What this task involves
Switch "How do I perform" to "How can I carry out" everywhere it occurs in the items below, and reproduce the lines with everything else unchanged.

— start Record set —

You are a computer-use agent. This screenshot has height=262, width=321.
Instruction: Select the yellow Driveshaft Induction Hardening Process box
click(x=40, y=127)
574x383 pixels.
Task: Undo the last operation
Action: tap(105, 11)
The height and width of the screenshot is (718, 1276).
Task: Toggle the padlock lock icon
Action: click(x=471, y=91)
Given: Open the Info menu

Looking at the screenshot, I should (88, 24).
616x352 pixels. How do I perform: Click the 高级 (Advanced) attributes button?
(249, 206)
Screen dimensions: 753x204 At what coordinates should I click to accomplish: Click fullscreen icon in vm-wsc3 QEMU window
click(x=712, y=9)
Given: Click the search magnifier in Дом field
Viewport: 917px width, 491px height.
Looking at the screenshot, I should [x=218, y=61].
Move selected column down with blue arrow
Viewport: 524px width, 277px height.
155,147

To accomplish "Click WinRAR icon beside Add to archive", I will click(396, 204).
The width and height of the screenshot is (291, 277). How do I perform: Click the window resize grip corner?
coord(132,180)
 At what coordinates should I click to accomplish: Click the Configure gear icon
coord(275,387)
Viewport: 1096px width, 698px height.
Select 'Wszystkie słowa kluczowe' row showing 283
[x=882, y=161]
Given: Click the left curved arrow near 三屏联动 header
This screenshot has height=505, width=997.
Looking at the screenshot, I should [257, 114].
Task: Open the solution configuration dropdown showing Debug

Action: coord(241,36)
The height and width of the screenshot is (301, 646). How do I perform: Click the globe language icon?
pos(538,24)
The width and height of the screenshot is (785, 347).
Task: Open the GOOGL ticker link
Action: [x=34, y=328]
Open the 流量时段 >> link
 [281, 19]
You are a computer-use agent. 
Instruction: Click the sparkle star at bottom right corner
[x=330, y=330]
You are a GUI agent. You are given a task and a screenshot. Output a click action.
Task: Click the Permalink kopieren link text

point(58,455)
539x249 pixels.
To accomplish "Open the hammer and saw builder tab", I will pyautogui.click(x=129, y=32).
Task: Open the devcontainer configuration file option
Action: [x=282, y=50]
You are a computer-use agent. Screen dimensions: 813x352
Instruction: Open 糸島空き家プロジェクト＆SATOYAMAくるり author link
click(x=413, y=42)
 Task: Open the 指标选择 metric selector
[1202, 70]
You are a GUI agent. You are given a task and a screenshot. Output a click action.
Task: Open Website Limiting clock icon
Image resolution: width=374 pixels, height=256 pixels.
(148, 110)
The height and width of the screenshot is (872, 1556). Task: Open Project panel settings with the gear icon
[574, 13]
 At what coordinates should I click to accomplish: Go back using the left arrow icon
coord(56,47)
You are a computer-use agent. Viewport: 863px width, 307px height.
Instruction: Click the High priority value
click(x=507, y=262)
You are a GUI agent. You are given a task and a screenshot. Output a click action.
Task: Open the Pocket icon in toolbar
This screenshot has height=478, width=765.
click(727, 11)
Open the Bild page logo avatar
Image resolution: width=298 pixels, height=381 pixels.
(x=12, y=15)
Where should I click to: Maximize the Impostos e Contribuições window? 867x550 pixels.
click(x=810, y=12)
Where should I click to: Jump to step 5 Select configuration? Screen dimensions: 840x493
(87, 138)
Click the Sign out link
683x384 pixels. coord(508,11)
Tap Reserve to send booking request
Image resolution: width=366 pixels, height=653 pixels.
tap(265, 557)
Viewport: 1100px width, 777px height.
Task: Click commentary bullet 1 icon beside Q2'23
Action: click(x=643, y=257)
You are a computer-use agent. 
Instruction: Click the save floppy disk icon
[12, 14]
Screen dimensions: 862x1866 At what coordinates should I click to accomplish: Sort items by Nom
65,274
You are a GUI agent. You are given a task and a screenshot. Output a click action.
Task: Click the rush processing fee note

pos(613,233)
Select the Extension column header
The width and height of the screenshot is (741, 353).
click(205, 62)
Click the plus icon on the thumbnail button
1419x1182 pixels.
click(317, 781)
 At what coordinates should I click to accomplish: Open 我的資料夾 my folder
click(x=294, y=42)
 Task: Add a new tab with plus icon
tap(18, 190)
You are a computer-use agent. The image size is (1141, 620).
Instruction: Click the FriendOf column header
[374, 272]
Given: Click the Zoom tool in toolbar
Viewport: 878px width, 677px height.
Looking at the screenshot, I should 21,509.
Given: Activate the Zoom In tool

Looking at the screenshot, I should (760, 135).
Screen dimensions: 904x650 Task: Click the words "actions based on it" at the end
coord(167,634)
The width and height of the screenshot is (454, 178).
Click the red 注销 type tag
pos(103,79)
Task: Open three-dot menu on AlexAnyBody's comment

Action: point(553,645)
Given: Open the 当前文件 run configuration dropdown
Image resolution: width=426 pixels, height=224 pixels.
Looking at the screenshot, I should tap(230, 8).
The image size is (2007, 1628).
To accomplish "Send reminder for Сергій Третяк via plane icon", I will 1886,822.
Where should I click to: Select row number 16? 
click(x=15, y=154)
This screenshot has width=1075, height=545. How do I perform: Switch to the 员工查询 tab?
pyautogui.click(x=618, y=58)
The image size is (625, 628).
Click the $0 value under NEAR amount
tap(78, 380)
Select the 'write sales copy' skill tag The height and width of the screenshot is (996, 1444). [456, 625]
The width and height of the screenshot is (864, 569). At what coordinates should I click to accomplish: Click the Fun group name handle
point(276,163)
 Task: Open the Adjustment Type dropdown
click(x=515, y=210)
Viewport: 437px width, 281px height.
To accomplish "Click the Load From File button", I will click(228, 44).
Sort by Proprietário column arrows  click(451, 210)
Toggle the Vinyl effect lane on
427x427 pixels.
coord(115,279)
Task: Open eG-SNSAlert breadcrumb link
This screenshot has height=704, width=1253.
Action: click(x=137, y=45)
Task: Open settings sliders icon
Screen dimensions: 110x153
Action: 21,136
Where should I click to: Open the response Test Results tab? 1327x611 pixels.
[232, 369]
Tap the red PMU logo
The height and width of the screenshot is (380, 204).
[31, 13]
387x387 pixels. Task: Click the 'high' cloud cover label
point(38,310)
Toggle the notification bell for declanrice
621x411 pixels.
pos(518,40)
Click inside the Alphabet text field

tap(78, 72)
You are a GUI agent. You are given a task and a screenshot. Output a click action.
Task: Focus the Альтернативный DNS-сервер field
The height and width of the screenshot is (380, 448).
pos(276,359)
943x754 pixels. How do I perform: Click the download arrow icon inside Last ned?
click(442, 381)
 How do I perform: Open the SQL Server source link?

— end Record set —

Exercise response
You are a computer-use agent. This screenshot has height=262, width=321.
Instruction: Select the yellow Driveshaft Induction Hardening Process box
click(x=40, y=127)
574x383 pixels.
Task: Undo the last operation
Action: tap(105, 11)
The height and width of the screenshot is (718, 1276).
Task: Toggle the padlock lock icon
Action: click(x=471, y=91)
Given: Open the Info menu

Looking at the screenshot, I should (88, 24).
616x352 pixels. How can I carry out: Click the 高级 (Advanced) attributes button?
(249, 206)
Screen dimensions: 753x204 At what coordinates should I click to accomplish: Click fullscreen icon in vm-wsc3 QEMU window
click(x=712, y=9)
Given: Click the search magnifier in Дом field
Viewport: 917px width, 491px height.
Looking at the screenshot, I should [x=218, y=61].
Move selected column down with blue arrow
Viewport: 524px width, 277px height.
155,147

To accomplish "Click WinRAR icon beside Add to archive", I will click(396, 204).
The width and height of the screenshot is (291, 277). How can I carry out: Click the window resize grip corner?
coord(132,180)
 At what coordinates should I click to accomplish: Click the Configure gear icon
coord(275,387)
Viewport: 1096px width, 698px height.
Select 'Wszystkie słowa kluczowe' row showing 283
[x=882, y=161]
Given: Click the left curved arrow near 三屏联动 header
This screenshot has height=505, width=997.
Looking at the screenshot, I should [257, 114].
Task: Open the solution configuration dropdown showing Debug

Action: coord(241,36)
The height and width of the screenshot is (301, 646). How can I carry out: Click the globe language icon?
pos(538,24)
The width and height of the screenshot is (785, 347).
Task: Open the GOOGL ticker link
Action: [x=34, y=328]
Open the 流量时段 >> link
 [281, 19]
You are a computer-use agent. 
Instruction: Click the sparkle star at bottom right corner
[x=330, y=330]
You are a GUI agent. You are given a task and a screenshot. Output a click action.
Task: Click the Permalink kopieren link text

point(58,455)
539x249 pixels.
To accomplish "Open the hammer and saw builder tab", I will pyautogui.click(x=129, y=32).
Task: Open the devcontainer configuration file option
Action: [x=282, y=50]
You are a computer-use agent. Screen dimensions: 813x352
Instruction: Open 糸島空き家プロジェクト＆SATOYAMAくるり author link
click(x=413, y=42)
 Task: Open the 指标选择 metric selector
[1202, 70]
You are a GUI agent. You are given a task and a screenshot. Output a click action.
Task: Open Website Limiting clock icon
Image resolution: width=374 pixels, height=256 pixels.
(148, 110)
The height and width of the screenshot is (872, 1556). Task: Open Project panel settings with the gear icon
[574, 13]
 At what coordinates should I click to accomplish: Go back using the left arrow icon
coord(56,47)
You are a computer-use agent. Viewport: 863px width, 307px height.
Instruction: Click the High priority value
click(x=507, y=262)
You are a GUI agent. You are given a task and a screenshot. Output a click action.
Task: Open the Pocket icon in toolbar
This screenshot has height=478, width=765.
click(727, 11)
Open the Bild page logo avatar
Image resolution: width=298 pixels, height=381 pixels.
(x=12, y=15)
Where should I click to: Maximize the Impostos e Contribuições window? 867x550 pixels.
click(x=810, y=12)
Where should I click to: Jump to step 5 Select configuration? Screen dimensions: 840x493
(87, 138)
Click the Sign out link
683x384 pixels. coord(508,11)
Tap Reserve to send booking request
Image resolution: width=366 pixels, height=653 pixels.
tap(265, 557)
Viewport: 1100px width, 777px height.
Task: Click commentary bullet 1 icon beside Q2'23
Action: click(x=643, y=257)
You are a computer-use agent. 
Instruction: Click the save floppy disk icon
[12, 14]
Screen dimensions: 862x1866 At what coordinates should I click to accomplish: Sort items by Nom
65,274
You are a GUI agent. You are given a task and a screenshot. Output a click action.
Task: Click the rush processing fee note

pos(613,233)
Select the Extension column header
The width and height of the screenshot is (741, 353).
click(205, 62)
Click the plus icon on the thumbnail button
1419x1182 pixels.
click(317, 781)
 At what coordinates should I click to accomplish: Open 我的資料夾 my folder
click(x=294, y=42)
 Task: Add a new tab with plus icon
tap(18, 190)
You are a computer-use agent. The image size is (1141, 620).
Instruction: Click the FriendOf column header
[374, 272]
Given: Click the Zoom tool in toolbar
Viewport: 878px width, 677px height.
Looking at the screenshot, I should 21,509.
Given: Activate the Zoom In tool

Looking at the screenshot, I should (760, 135).
Screen dimensions: 904x650 Task: Click the words "actions based on it" at the end
coord(167,634)
The width and height of the screenshot is (454, 178).
Click the red 注销 type tag
pos(103,79)
Task: Open three-dot menu on AlexAnyBody's comment

Action: point(553,645)
Given: Open the 当前文件 run configuration dropdown
Image resolution: width=426 pixels, height=224 pixels.
Looking at the screenshot, I should tap(230, 8).
The image size is (2007, 1628).
To accomplish "Send reminder for Сергій Третяк via plane icon", I will 1886,822.
Where should I click to: Select row number 16? 
click(x=15, y=154)
This screenshot has width=1075, height=545. How can I carry out: Switch to the 员工查询 tab?
pyautogui.click(x=618, y=58)
The image size is (625, 628).
Click the $0 value under NEAR amount
tap(78, 380)
Select the 'write sales copy' skill tag The height and width of the screenshot is (996, 1444). [456, 625]
The width and height of the screenshot is (864, 569). At what coordinates should I click to accomplish: Click the Fun group name handle
point(276,163)
 Task: Open the Adjustment Type dropdown
click(x=515, y=210)
Viewport: 437px width, 281px height.
To accomplish "Click the Load From File button", I will click(228, 44).
Sort by Proprietário column arrows  click(451, 210)
Toggle the Vinyl effect lane on
427x427 pixels.
coord(115,279)
Task: Open eG-SNSAlert breadcrumb link
This screenshot has height=704, width=1253.
Action: click(x=137, y=45)
Task: Open settings sliders icon
Screen dimensions: 110x153
Action: 21,136
Where should I click to: Open the response Test Results tab? 1327x611 pixels.
[232, 369]
Tap the red PMU logo
The height and width of the screenshot is (380, 204).
[31, 13]
387x387 pixels. Task: Click the 'high' cloud cover label
point(38,310)
Toggle the notification bell for declanrice
621x411 pixels.
pos(518,40)
Click inside the Alphabet text field

tap(78, 72)
You are a GUI agent. You are given a task and a screenshot. Output a click action.
Task: Focus the Альтернативный DNS-сервер field
The height and width of the screenshot is (380, 448).
pos(276,359)
943x754 pixels. How can I carry out: Click the download arrow icon inside Last ned?
click(442, 381)
 How can I carry out: Open the SQL Server source link?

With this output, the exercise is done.